Introduction: The sandwich-cultured hepatocyte (SCH) model has become an invaluable in vitro tool for studying hepatic drug transport, metabolism, biliary excretion and toxicity. The relevant expression of many hepatocyte-specific functions together with the in vivo-like morphology favor SCHs over other preclinical models for evaluating hepatobiliary drug disposition and drug-induced hepatotoxicity.
Areas covered: In this review, the authors highlight recommended procedures required for reproducibly culturing hepatocytes in sandwich configuration. It also provides an overview of the SCH model characteristics as a function of culture time. Lastly, the article presents a summary of the most prominent applications of the SCH model, including hepatic drug clearance prediction, drug-drug interaction potential and drug-induced hepatotoxicity.

• TASKS AND EXERCISES
A. List the applications of the SCH model that the abstract on sandwich-cultured hepatocytes presents as its most prominent.
B. Continue the abstract on sandwich-cultured hepatocytes from its final sentence.

Saved entries
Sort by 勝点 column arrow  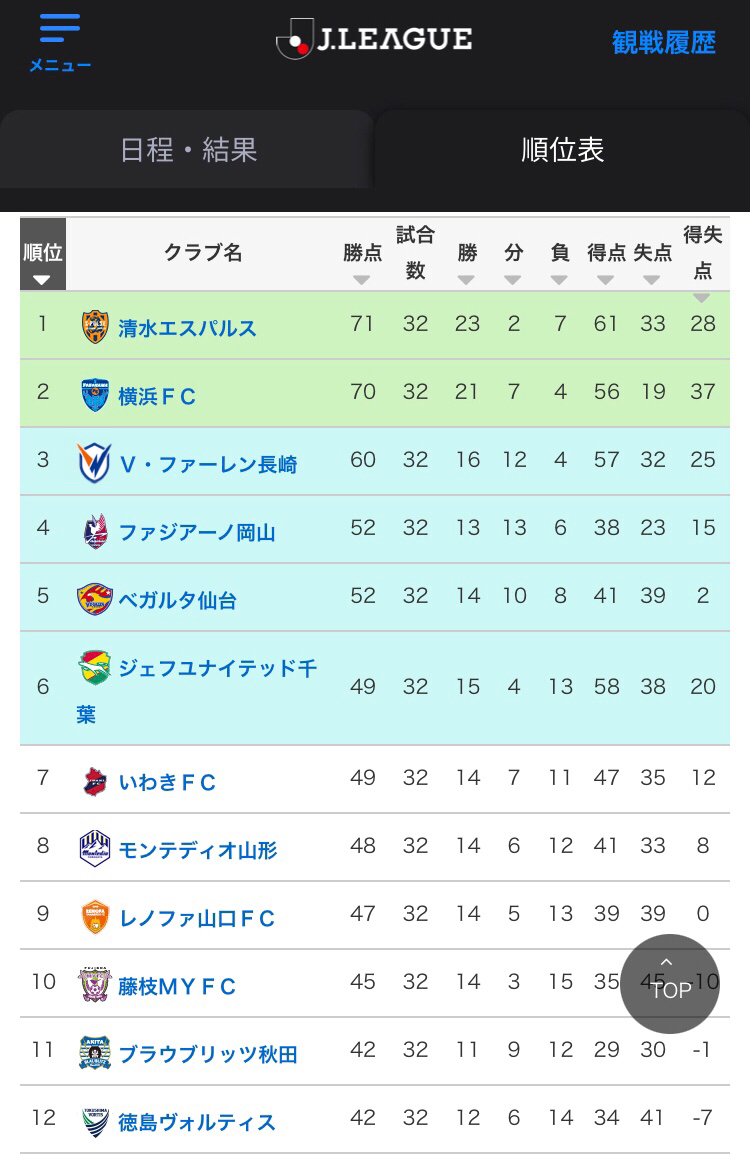coord(361,280)
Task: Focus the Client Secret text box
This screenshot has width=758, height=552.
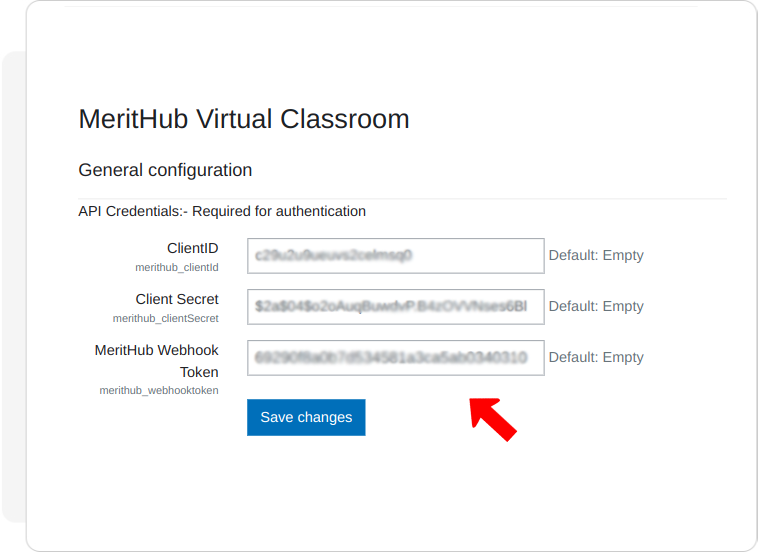Action: pos(395,307)
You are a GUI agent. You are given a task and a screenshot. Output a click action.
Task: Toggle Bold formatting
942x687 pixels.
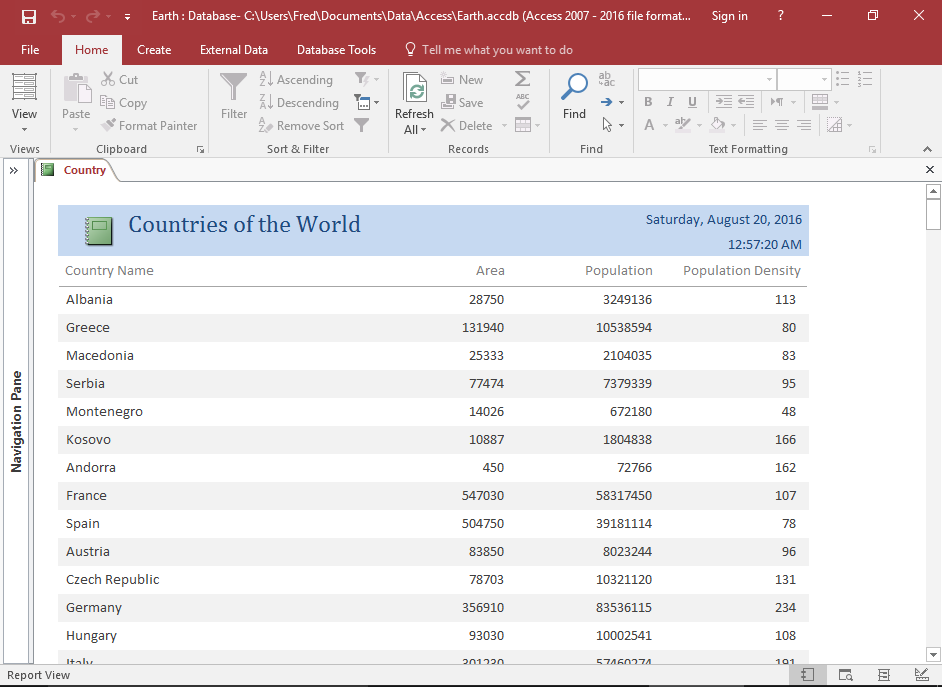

• RESULTS FOR THE EXERCISE
A. Hepatic drug clearance prediction, drug-drug interaction potential, and drug-induced hepatotoxicity.

B.
Expert opinion: When human (cryopreserved) hepatocytes are used to establish sandwich cultures, the model appears particularly valuable to quantitatively investigate clinically relevant mechanisms related to in vivo hepatobiliary drug disposition and hepatotoxicity. Nonetheless, the SCH model would largely benefit from better insight into the fundamental cell signaling mechanisms that are critical for long-term in vitro maintenance of the hepatocytic phenotype. Studies systematically exploring improved cell culture conditions (e.g., co-cultures or extracellular matrix modifications), as well as in vitro work identifying key transcription factors involved in hepatocyte differentiation are currently emerging.